So, anyway, while I think that the new version is faster-paced than the original, it really gives me the impression of assuming that I'm a lot dumber than the audience of the original 1956 version.

(no subject)

Date: 2005-03-12 11:00 pm (UTC)
From: [identity profile] hellsop.livejournal.com
Thoughts:

The 30 minute before something happens might be also related to a lot of audience seeming to have a really tough time with things happening out of order. "Backstory" isn't really a comfortable concept anymore. (Another friend was kvetching loudly recently that it was basically impossible to find the Narnia books boxed in the original order anymore.

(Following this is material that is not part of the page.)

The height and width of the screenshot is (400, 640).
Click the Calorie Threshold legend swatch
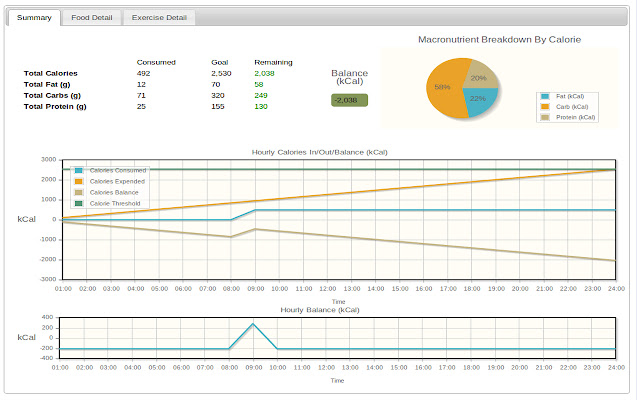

All the sets were starting with The Magician's Nephew instead of The Lion, the Witch, and Wardrobe.) This meshes well with the rest of your piece showing that filmmakers seem to expect dumber audiences than fifty years ago.

(no subject)

Date: 2005-03-13 12:52 am (UTC)
From: [identity profile] king-tirian.livejournal.com
It almost goes without saying that audiences are dumber than they were fifty years ago, because back then they were adults with nothing on television and today they're teenagers trying to get out of the house. I would also put forward the hypothesis that movies now have to be exciting at the start because the audience will leave and sneak into the next theater if they don't get hooked early.

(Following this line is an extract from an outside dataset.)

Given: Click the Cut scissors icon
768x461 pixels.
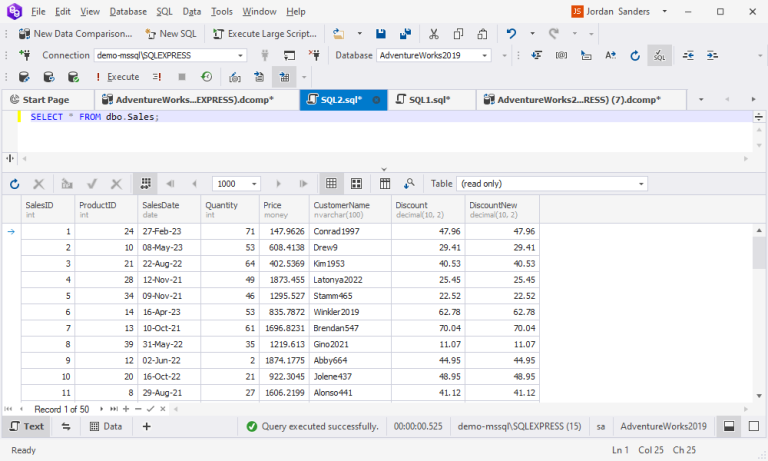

Which makes the Chronicles of Narnia thing so curious, because The Magicians Nephew is a really awful place to begin the series. You're two-thirds of the way through the book before you even get to Narnia and you don't have any affinity for Aslan when you do.

(no subject)

Date: 2005-03-12 11:01 pm (UTC)
From: [identity profile] herbmcsidhe.livejournal.com
Have you ever read the original novel? I haven't seen the film remake, and can't recall if I've seen the earlier version or not, but the book has stayed with me for years.

(no subject)

Date: 2005-03-13 05:19 am (UTC)
ext_28663: (Default)
From: [identity profile] bcholmes.livejournal.com
I haven't. What was Dorfmann like in the novel?

(no subject)

Date: 2005-03-12 11:12 pm (UTC)
From: [identity profile] kightp.livejournal.com
And I'm sure that the fact that Gary Cooper's Mr. Deeds Goes to Town was remade with Adam Sandler makes the little baby Jesus weep.

I know it made me want to weep.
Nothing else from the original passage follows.